Applications of Natural Language Processing in Cardiology using Text Clinical Data: A Systematic Review

Abstract

A low survival rate of heart failure (HF) is attributed to the under-diagnosis due to lack of the diagnostic reference standard. Heart failure usually is not well-documented in the administrative databases due to inconsistency in use of diagnostic codes and inter-examiner variability. The majority of EHR databases can export data for certain patients’ characteristics, such as demographics and lab results, in a structured and analysis-friendly format. However, a lot of clinical data are stored in text and unstructured format. The use of unstructured clinical text data can substantially enhance both discission-making and clinical research. A manual extraction of unstructured data is time- and money- consuming process, hence using NLP algorithms with automatic extraction and classification could enhance efficiency and accuracy of the process.
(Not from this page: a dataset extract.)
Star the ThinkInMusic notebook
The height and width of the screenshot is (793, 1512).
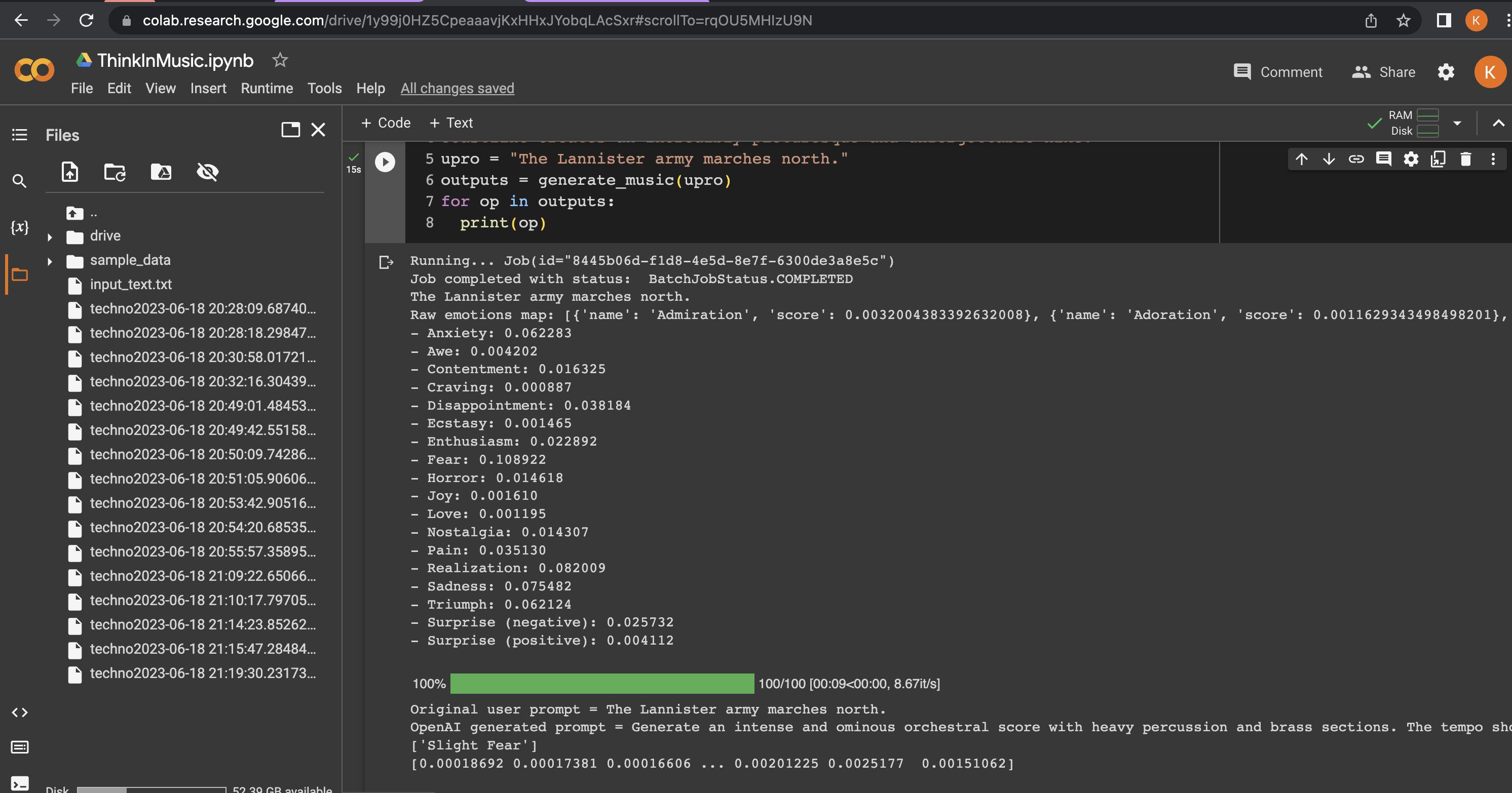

This review aimed to highlight the literature that addressing application of NLP in the analysis of clinical text data related to diagnosis and prognosis of cardiovascular diseases. A multiple-term search strategy was used in PubMed and resulted in 53 studies, while only 20 studies used NLP techniques to handle text data related to HF. The included studies used NLP in different clinical purposes such as clinical features extraction, HF classification, and prediction of various HF outcomes. Early detection of HF symptoms was achieved in many studies and sometimes a median time of 6 months was found between a symptom reporting and the clinical diagnosis. Not only symptoms were extracted, characteristics of self-management, social determinants, and home-care were successfully identified by NLP techniques. Ejection fraction in clinical notes was used mainly to determine the type and severity of HF and it was associated with very good performance of NLP classifiers. Using of semi-structured clinical data, such as radiological reports, were usually associated with a better performance than using unstructured data, such as nurse notes. However, a combination of different types of data, particularly those supported by expert-knowledge, showed a promising results in HF diagnosis or prognosis. Using NLP techniques in the future can reduce underestimation of HF, particularly, when computer-extracted features and expert-optimized concepts are combined.